Some spring plants were set up in the aisle at the hardware store today for fifty percent off. Daffodils and lilies and other pastel shaded flowers with pale green stalks and leaves. Fools Spring was just last week, though bitter winter returned with a vengeance a few days ago. I suspect these premature totems of spring were on sale in this dark blizzardy hour of our Spring Lord 2022 because of that timing. Jumped the gun a bit, we did. No exception here.
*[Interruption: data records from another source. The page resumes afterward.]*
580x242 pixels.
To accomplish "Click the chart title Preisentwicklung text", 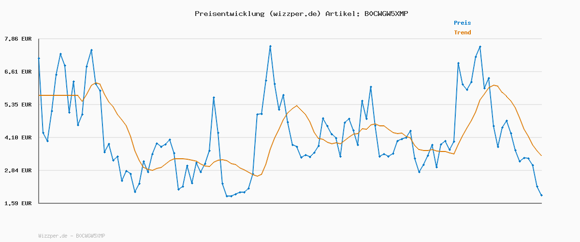I will click(229, 14).
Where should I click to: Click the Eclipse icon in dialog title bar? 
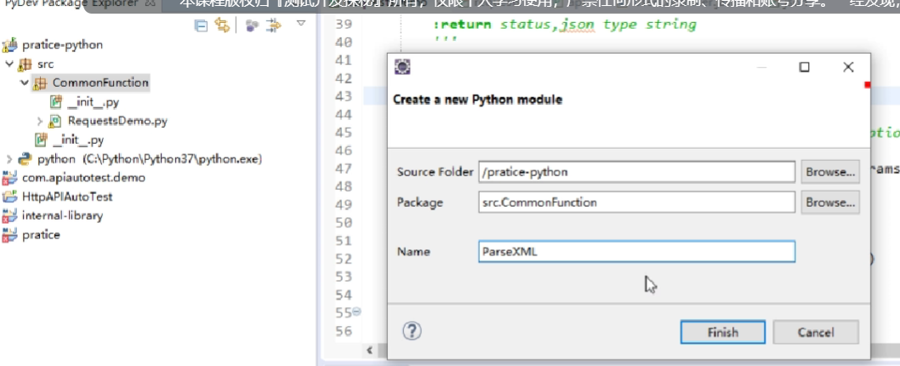point(404,67)
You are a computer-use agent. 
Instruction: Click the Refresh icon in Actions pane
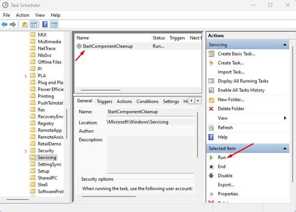pyautogui.click(x=212, y=127)
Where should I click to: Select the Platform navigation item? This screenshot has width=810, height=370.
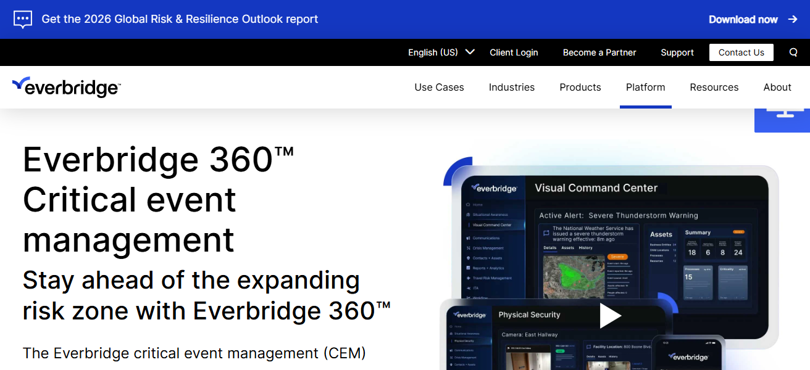coord(645,87)
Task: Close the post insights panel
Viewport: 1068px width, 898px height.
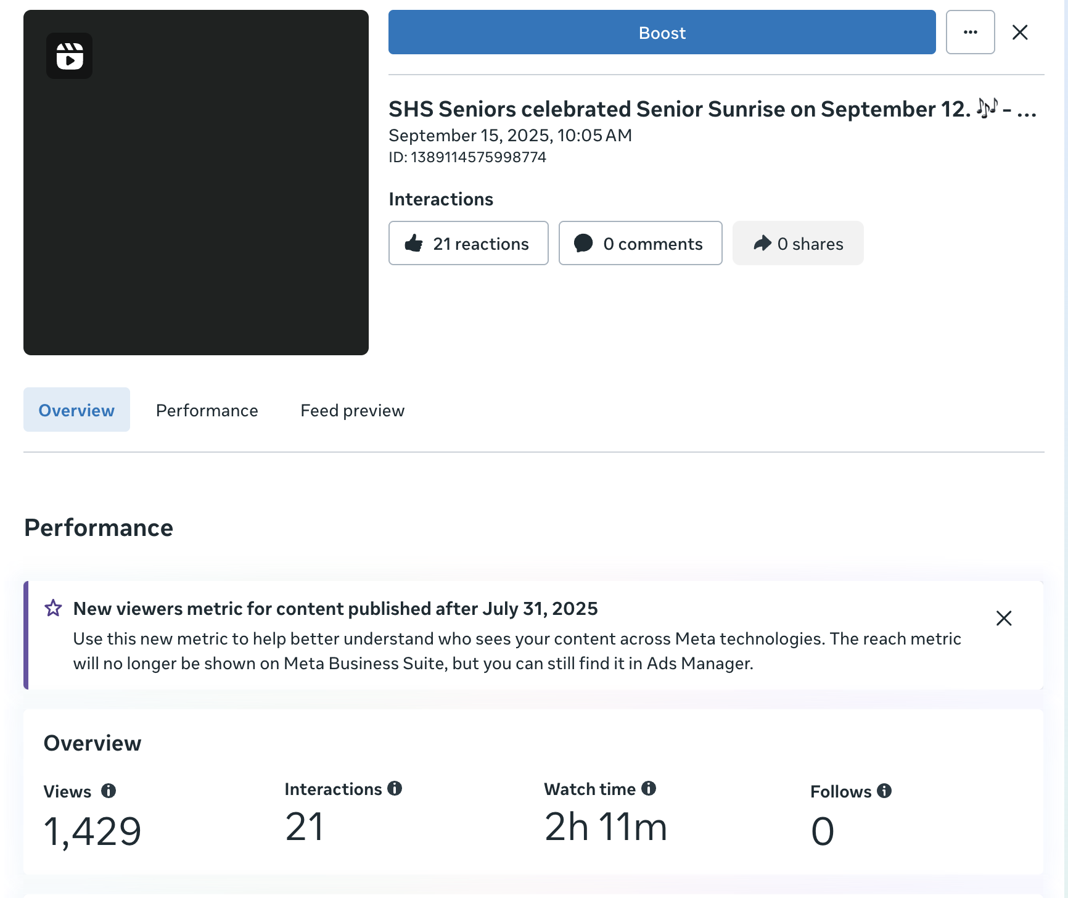Action: [1020, 32]
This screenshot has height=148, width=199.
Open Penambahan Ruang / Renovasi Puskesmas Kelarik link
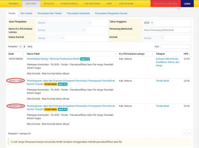pyautogui.click(x=53, y=59)
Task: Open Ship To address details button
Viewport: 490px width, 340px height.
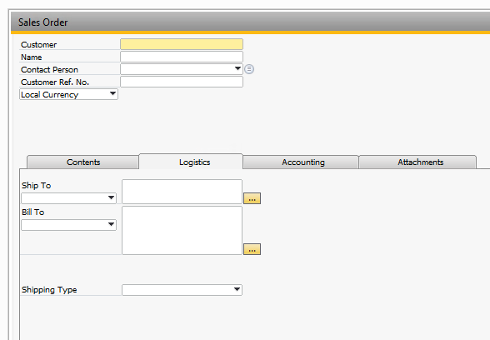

In truth I long for spring like nothing else, and not just the season. I need novel data; to get out of town; to reconnect with something gentle and merciful in this world. Something lost that I need returned to me. All my life, until recently, I knew a particular secret that I no longer remember. I know that it protected certain parts of my sensibilities fundamental to spiritual survival…and I suspect the gateway back is in the spring somewhere; around black pools of rain water on the asphalt under a cool humid June evening sky- when the lilacs are in peak bloom, and I have a peaceful moment to wander the world and admire the length of it all.

My friends all grew out of that magic, or at least away from it- away from me- which is fine, healthy, normal and to be expected for someone of my age. And I never connected much with anyone younger than me. Generational gaps and all. I’m not sure younger people would care much for the things I care for anyhow, I’m sure they have their own prerogatives. But heavens how I miss being around people that are interesting, insightful, worth knowing and respecting. It’s so much easier to find people when you’re young. Easier to trust people too.

Recently attempted a state test for licensing purposes and failed by 3 questions (out of 150 over 3 hours), so I have to up my game some. Next attempt is scheduled for next week, I have a study guide coming in the mail rushed delivery and I have decided to put my insanely indulgent weed addiction on hold for a while. I don’t think trying to study building code while blowing through an 8th of an ounce every couple days did me any favors. It’s a miracle I came that close to passing as it is, but I don’t want to take that test again. It was much worse than I thought. The lack of pot might awaken some long dormant dreams of mine, and my un-dulled wit might escape my control.

We shall see. Perhaps I’ll be leaning on this outlet more than usual in the days ahead.